The anger in her own voice startled Clare. She sounded furious, when what she was was sad and scared. But she couldn’t stop the angry sound and, pretty soon, she felt angry too.
“We’ll spend holidays together and weekends. And you can come visit me whenever you want. In Philadelphia or wherever I end up.” Then she added quickly, “But wherever I end up, it won’t be very far away. I promise you that.”
“You promised you would stay.” The words hurt Cornelia, Clare could see that and, as angry as she was, she couldn’t feel any satisfaction in Cornelia’s pain. But her own disappointment was so sharp and awful.
“I promised because I wanted to be with you so much. I still want it.

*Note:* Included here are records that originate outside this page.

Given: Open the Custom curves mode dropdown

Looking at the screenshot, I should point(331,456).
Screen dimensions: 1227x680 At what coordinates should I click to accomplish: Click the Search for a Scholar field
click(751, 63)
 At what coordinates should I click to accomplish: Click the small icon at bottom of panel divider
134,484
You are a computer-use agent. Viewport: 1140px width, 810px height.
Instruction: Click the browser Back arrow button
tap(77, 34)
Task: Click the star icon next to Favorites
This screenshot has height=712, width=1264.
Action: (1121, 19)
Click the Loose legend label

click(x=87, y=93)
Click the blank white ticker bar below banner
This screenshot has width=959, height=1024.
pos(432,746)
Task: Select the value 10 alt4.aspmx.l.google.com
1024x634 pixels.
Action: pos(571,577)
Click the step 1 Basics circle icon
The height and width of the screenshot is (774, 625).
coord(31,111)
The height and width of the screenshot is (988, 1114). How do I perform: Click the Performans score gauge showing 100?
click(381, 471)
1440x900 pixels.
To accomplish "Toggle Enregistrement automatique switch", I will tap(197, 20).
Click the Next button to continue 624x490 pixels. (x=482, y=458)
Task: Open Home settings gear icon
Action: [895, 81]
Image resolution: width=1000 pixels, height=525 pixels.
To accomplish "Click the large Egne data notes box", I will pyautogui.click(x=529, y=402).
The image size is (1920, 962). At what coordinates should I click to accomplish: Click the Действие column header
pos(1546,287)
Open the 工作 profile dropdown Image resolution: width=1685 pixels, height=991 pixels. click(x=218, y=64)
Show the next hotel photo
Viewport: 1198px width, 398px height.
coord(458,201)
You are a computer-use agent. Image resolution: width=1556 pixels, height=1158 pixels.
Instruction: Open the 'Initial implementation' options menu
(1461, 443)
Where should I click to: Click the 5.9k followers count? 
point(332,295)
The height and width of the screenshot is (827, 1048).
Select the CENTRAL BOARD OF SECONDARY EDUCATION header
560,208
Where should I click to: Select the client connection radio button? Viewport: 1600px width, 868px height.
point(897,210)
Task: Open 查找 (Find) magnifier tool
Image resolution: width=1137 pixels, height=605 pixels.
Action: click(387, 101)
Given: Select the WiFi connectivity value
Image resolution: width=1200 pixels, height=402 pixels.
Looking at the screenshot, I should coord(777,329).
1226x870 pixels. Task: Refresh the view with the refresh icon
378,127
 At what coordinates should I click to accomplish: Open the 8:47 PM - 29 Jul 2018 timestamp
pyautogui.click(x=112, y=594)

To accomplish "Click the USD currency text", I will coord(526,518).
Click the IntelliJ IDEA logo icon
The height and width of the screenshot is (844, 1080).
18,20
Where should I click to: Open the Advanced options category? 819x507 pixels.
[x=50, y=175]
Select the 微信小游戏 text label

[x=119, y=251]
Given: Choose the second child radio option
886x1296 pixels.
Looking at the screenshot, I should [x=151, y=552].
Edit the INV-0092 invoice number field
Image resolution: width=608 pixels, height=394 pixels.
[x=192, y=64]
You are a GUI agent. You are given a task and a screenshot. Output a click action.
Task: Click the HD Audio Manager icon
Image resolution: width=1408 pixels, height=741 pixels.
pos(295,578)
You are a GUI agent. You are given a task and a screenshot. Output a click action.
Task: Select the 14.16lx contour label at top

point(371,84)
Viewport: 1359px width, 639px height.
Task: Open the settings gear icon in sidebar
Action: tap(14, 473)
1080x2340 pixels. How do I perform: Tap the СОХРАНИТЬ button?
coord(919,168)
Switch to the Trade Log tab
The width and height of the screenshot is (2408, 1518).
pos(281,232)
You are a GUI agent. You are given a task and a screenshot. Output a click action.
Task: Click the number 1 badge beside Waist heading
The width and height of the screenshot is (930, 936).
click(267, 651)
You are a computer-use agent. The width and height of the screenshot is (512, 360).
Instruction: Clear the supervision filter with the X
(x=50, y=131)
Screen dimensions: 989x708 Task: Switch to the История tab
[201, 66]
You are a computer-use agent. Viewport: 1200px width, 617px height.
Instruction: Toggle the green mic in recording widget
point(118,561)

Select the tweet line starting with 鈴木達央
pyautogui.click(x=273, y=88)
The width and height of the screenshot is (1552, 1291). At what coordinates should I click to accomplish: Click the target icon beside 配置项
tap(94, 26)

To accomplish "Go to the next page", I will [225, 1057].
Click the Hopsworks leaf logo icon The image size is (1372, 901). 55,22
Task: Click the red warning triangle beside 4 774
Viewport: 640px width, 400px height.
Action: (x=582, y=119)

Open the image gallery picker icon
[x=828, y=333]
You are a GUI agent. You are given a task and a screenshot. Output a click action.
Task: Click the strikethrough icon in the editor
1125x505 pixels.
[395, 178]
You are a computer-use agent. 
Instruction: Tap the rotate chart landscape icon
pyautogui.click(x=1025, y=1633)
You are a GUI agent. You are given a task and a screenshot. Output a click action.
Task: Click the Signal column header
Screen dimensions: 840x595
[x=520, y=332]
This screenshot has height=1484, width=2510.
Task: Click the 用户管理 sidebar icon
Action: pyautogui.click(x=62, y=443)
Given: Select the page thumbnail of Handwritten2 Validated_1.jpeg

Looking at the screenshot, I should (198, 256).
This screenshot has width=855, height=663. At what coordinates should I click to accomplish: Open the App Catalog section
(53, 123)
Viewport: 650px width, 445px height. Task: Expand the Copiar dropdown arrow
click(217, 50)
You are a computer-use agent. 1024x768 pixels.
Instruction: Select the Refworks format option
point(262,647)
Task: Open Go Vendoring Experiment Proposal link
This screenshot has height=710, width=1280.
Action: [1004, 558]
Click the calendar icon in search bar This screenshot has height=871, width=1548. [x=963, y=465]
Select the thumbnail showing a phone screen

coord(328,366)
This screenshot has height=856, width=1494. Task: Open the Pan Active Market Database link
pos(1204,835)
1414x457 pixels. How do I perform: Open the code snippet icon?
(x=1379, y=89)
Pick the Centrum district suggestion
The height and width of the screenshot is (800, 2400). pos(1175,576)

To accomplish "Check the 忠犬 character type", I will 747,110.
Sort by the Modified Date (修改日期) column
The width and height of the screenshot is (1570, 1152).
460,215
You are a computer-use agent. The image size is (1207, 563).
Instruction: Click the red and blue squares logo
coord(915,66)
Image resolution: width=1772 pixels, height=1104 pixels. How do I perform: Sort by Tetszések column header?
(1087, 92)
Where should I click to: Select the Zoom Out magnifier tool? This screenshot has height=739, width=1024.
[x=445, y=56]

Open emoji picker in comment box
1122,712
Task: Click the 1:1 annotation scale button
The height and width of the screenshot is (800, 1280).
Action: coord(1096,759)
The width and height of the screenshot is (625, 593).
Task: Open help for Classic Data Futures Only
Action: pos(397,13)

But you need to be alone with your mom.” Cornelia’s hands were so tightly clasped together, they were turning red.
“What if she gets sick again?” flashed Clare. “Did you even think about that?”
“You’ll come right over here and tell Ellie and B. And you’ll call me and I’ll come, no matter what. And we’ll all help.” Cornelia said it as though it were a solemn vow.
“Oh, honey—” Cornelia’s voice broke and she reached a hand toward Clare. But Clare got up and left her there, small and sitting on the floor, looking like her heart was broken.
33
Cornelia
It makes sense that Mrs. Goldberg’s attic, that place I loved, would come to hold some of my story, along with all the other ones it held. It made sense that Teo would find me there—a sapphire blue dress of Mrs. Goldberg’s slung across my lap, shimmering—calm but with a sharp sadness that felt like a permanent addition to my heart.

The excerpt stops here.